— GIVEN RECORDS —
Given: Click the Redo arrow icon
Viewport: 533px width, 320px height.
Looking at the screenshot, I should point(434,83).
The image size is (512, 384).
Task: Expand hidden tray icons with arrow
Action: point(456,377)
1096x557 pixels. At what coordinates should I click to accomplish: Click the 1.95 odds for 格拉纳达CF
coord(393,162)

---

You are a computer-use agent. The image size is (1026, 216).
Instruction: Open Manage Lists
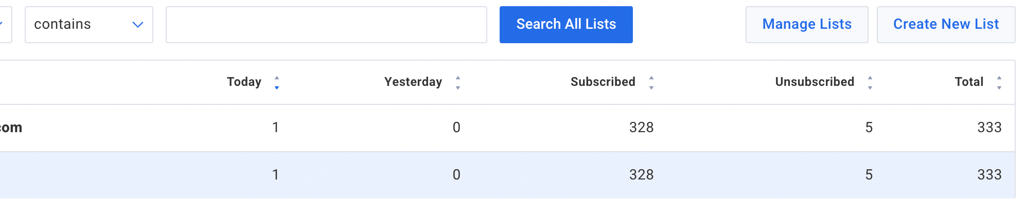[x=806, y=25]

— WORK TO DO —
Could you rewrite the rows from the line with "You are a computer-use" to the line with "[x=806, y=25]", switching "Manage Lists" to "Saved Lists" and changing nothing else? Leave the pictures out of your answer.

— SOLUTION FOR THIS EXERCISE —
You are a computer-use agent. The image size is (1026, 216).
Instruction: Open Saved Lists
[x=806, y=25]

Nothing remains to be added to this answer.